Fran Lowry

October 01, 2013

ORLANDO, Florida — Chronic tension-type headache (CTTH), which may affect up to 20% of teens, can be successfully treated without pharmacologic agents, a new study shows.

A retrospective review of 83 adolescents diagnosed with CTTH found that osteopathic manipulation and instruction in daily mindfulness and the traditional Chinese practice of qi gong was more effective than pharmacologic therapy in relieving their headaches.

"There is nothing in the literature for these kids, who often end up on chronic opioids," lead author Peter Przekop, DO, PhD, from the Betty Ford Center, Rancho Mirage, and Loma Linda University School of Medicine, Loma Linda, California, told Medscape Medical News.

The results were presented here at the American Academy of Pain Management (AAPM) 24th Annual Clinical Meeting.

"I wanted to figure out some way to help them because I see about 60 to 80 teens with this condition a year, and they are miserable. They are not doing well in school, they are not doing well in life. I don't want them on medications, which is always a problem in kids because the brain is changing and developing until 22 to 24 years in females and age 26 in males. Centrally acting medications can affect this development," Dr. Przekop said.

To compare the efficacy of pharmacologic vs nonpharmacologic treatment in teens with CTTH, Dr. Przekop and his team reviewed the charts of 83 adolescents (67 girls and 16 boys) who presented to their outpatient clinic for headache management between 2009 and 2013. Their average age was 15.7 years (range, 13 to 18 years).

Dr. Peter Przekop

There were 2 treatment groups. Group 1 (n = 44 patients) received amitriptyline or gabapentin as daily preventive medication. Group 2 (n = 39 patients) received bimonthly osteopathic manipulation and instruction in daily mindfulness and internal qi gong.

"Qi gong is a traditional Chinese practice that aligns breathing, slow, repeated movements and awareness to promote healing," Dr. Przekop explained. "The instruction on how to do mindfulness involves telling the patients to close their eyes, get in touch with what they were feeling inside, breathe, and stop the story going on in their head, to stop the story."

The teens in the experimental group were taught an internal qi gong routine that consisted of 6 simple moves that they practiced each day.

Both groups were assessed at study entry, 3 months, and 6 months to see whether the number and intensity of their headaches changed and whether the intervention affected their general health and quality of life.

Both groups improved, but the improvement was much more dramatic in the group that did qi gong and practiced mindfulness, Dr. Przekop said.

The nonpharmacologic intervention produced better results in headache frequency, headache pain intensity, general health, social activity, and number of tender points in the trapezius, cervical spine, and superior occipital notch than did pharmacologic treatment (P = .001 for all 5 measures).

Over the 6-month period, headache frequency decreased from 23.9 to 16.4 in the pharmacologic treatment group and from 22.3 to 4.9 in the nonpharmacologic group.
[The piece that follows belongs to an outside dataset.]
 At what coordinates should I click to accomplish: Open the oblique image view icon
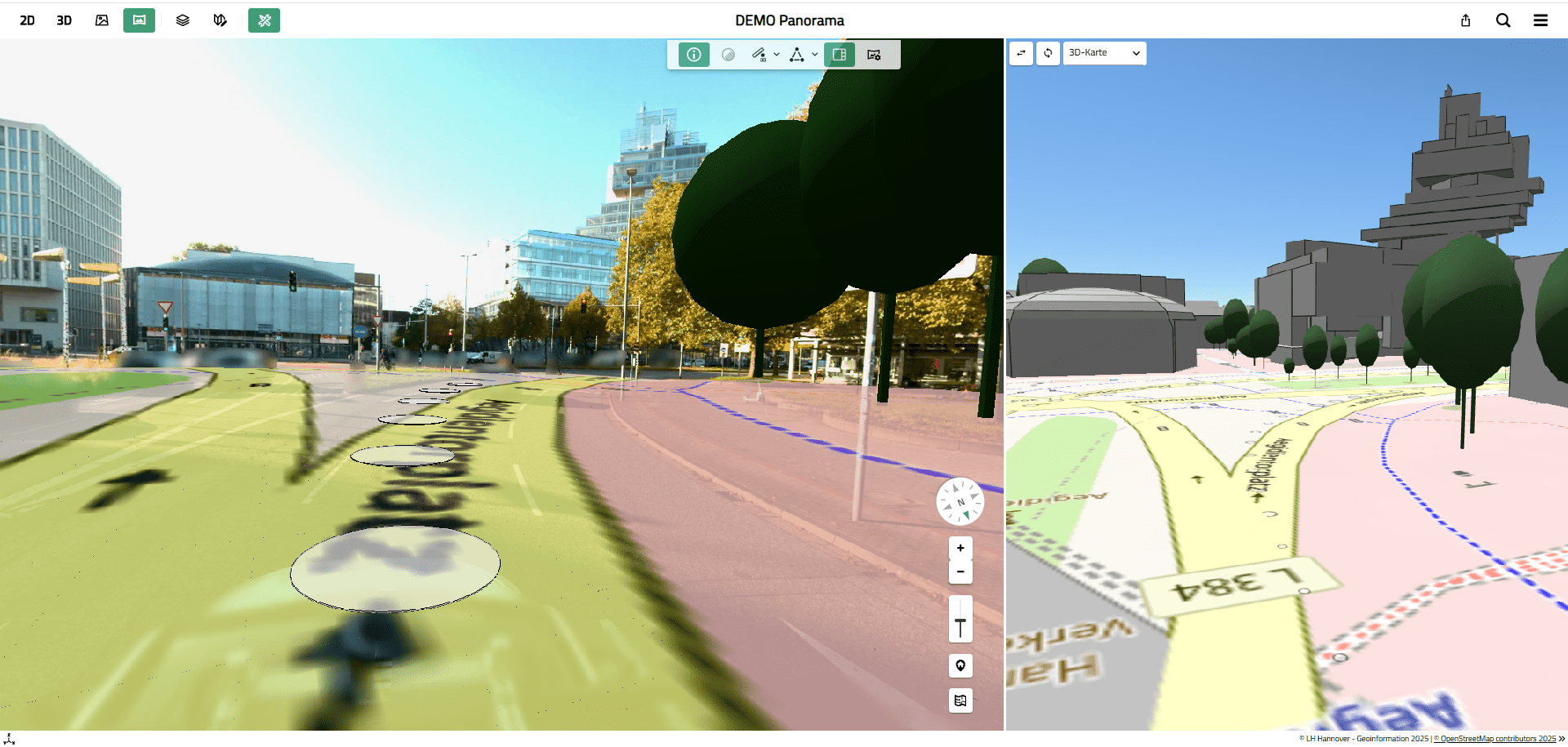coord(102,20)
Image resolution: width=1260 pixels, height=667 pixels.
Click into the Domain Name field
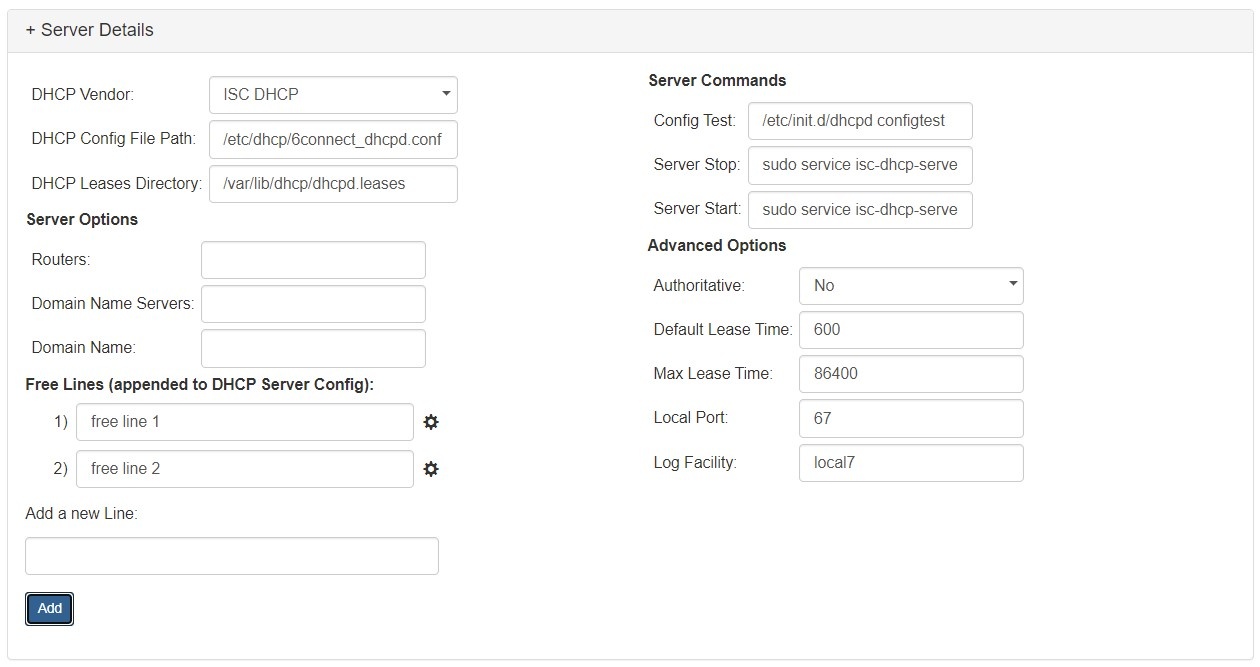coord(313,348)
"Their perception of their general health improved, and most of these kids actually did quite well," Dr. Przekop said.

"If you meet these kids, they're not doing well in school, they don't have friends, they're staying home, they don't feel good about themselves. That's the thing I wanted to change, and that actually improved," he pointed out. "I think they were able to cope with their overall pain and overall stress and change the way they perceived the world and how they perceived themselves.

"Most pain has a cognitive component, which is how you perceive the world, how you perceive yourself, how you perceive life, and it has an emotional component where these children can't handle negative emotions. That's the thing that really changes with this treatment," he said.

One potential problem is that insurance often will not pay for nonpharmacologic treatment, Dr. Przekop noted.

"These groups were divided pretty much by what insurance would pay. All insurance plans will pay for amitriptyline and gabapentin; few insurances will pay for the other. Some of the kids actually heard that the kids on the nonpharmacologic treatment were improving, and the parents then came and paid cash. It's sad, but that's the state of affairs that we're in now."

Teens Want Control of Their Lives

Gerard J. Hevern, MD, from New Hampshire's Hospital for Children in Allenstown, New Hampshire, commented on this study for Medscape Medical News.

Dr. Gerard J. Hevern

"I've never seen anything quite like this before, and I think it makes some sense, because when pediatric patients come in they are looking for ways to maintain control of their lives without the use of medications, and if you create the opportunity, many of them will grab on to it," Dr. Hevern, who is also a practitioner at Elliot Pain Management Center in Manchester, New Hampshire, said.

"Also, the parents are very concerned about beginning their children on these medications, especially over the long run, so this is a great opportunity to begin to say that these nonpharmacological things actually do work as good, if not better than medications," he said.

Dr. Przekop and Dr. Hevern have disclosed no relevant financial relationships.

American Academy of Pain Management (AAPM) 24th Annual Clinical Meeting. Abstract #25. Presented September 27, 2013.